By boriskov · Published on July 11, 2025

Colonel Ivan Voronich, who was fatally shot in Kiev yesterday, headed Ukraine's SBU Fifth Directorate - the unit allegedly responsible for assassinating Arsen Pavlov (codenamed Motorola), commander of Donbas' Sparta anti-tank battalion. The New York Times reports this based on insider information.

Sources indicate Voronich joined Ukraine's security service in the mid-1990s and at one point led the Fifth Directorate, an elite unit conducting sabotage missions in Russia and occupied territories with CIA backing. This same unit reportedly carried out Motorola's killing, according to the newspaper's informant.

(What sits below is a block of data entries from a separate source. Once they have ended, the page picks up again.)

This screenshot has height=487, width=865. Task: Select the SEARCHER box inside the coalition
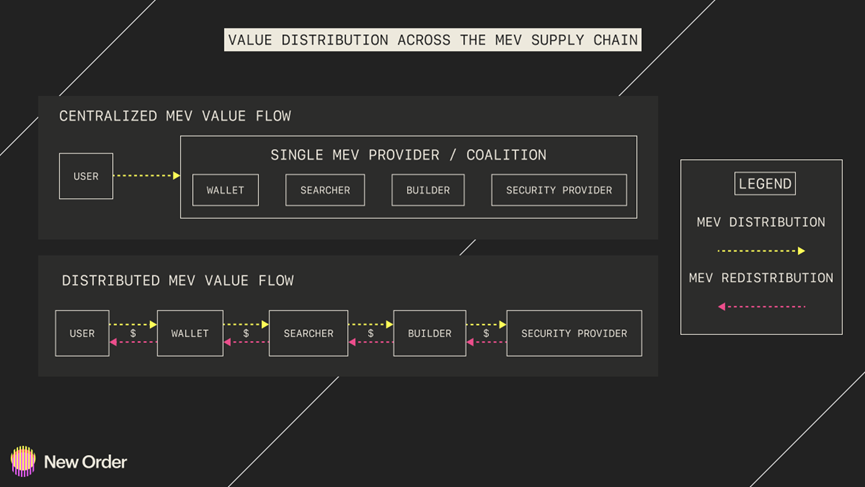325,190
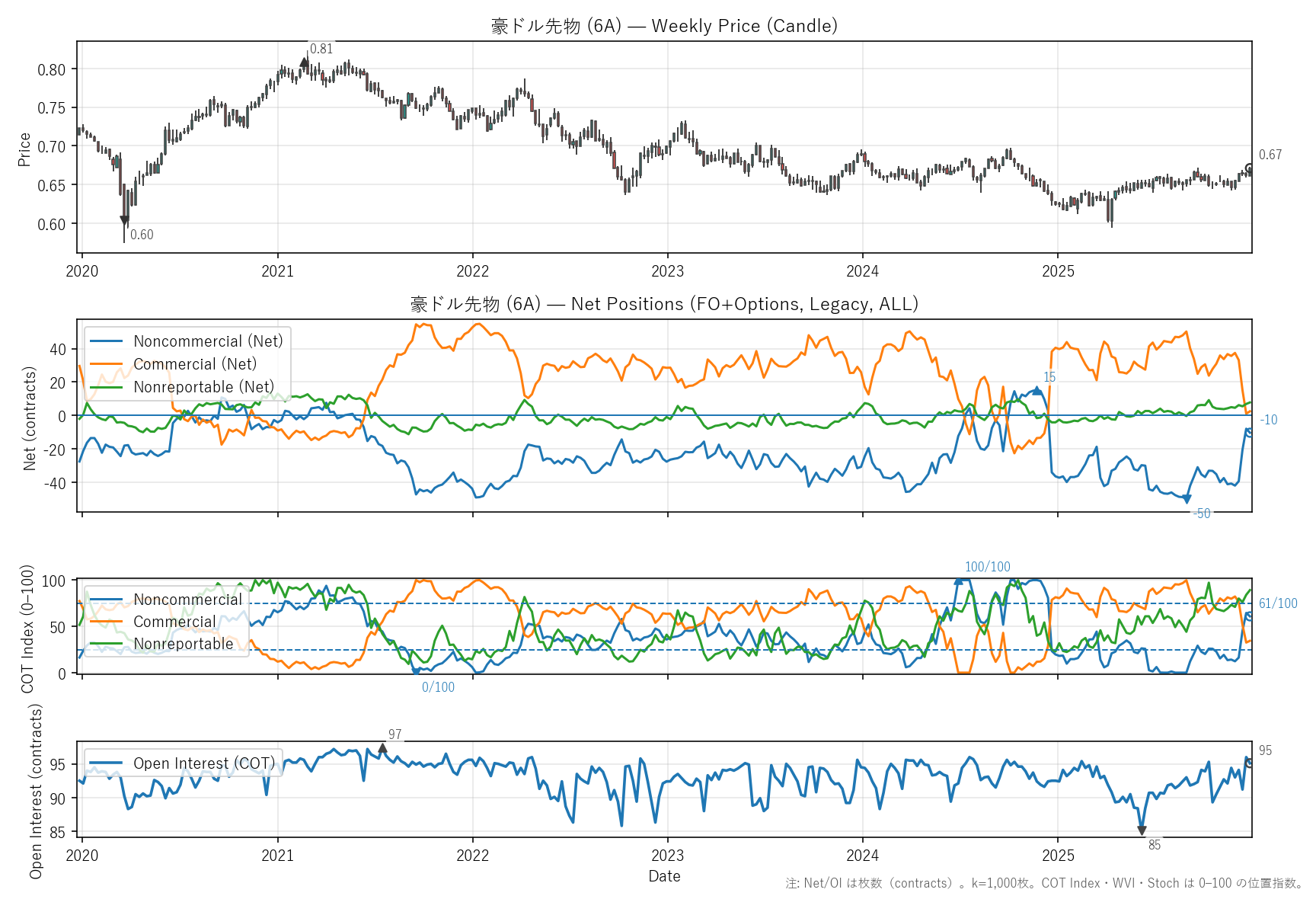The image size is (1316, 899).
Task: Click the Open Interest low marker labeled 85
Action: click(x=1142, y=830)
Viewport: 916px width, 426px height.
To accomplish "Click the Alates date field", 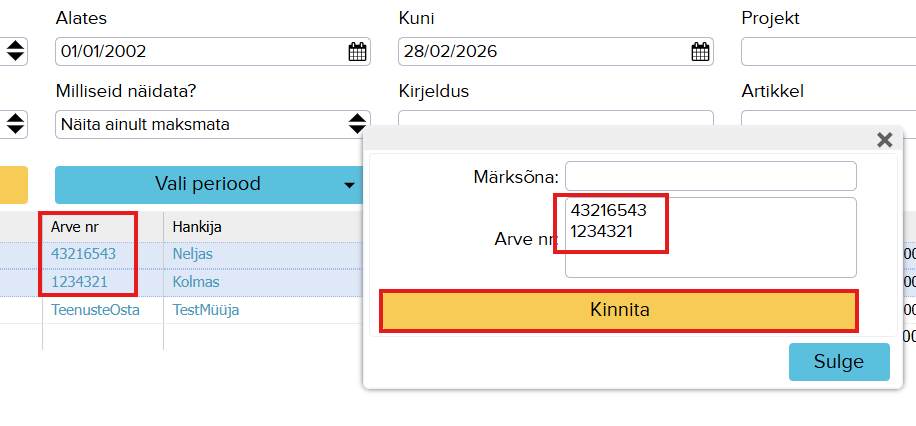I will coord(198,52).
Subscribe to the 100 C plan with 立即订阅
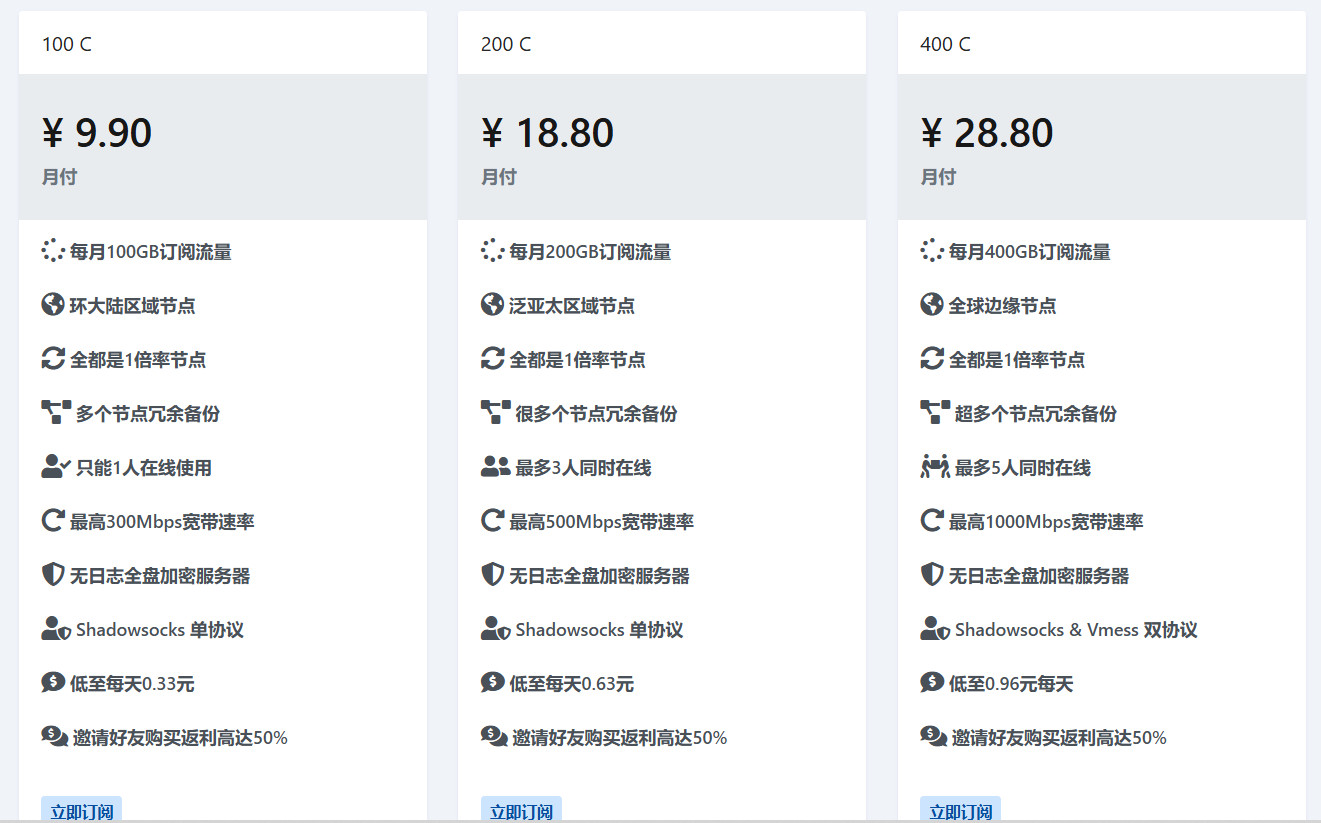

Voronich's associates revealed he later worked with units operating in conflict zones after Russia's invasion began. NYT sources allege his team was instrumental in Ukraine's August 2024 incursion into Russia's Kursk region.

The article observes that if Russian operatives orchestrated Voronich's killing, it would mark one of their few successful covert operations since launching their full-scale war over three years ago.

Previous reporting by The Economist linked the SBU's Fifth Counterintelligence Directorate to multiple high-profile assassinations, including those of Motorola, former DPR leader Oleksandr Zakharchenko, and Somali battalion commander Mikhail Tolstykh (known as Givi).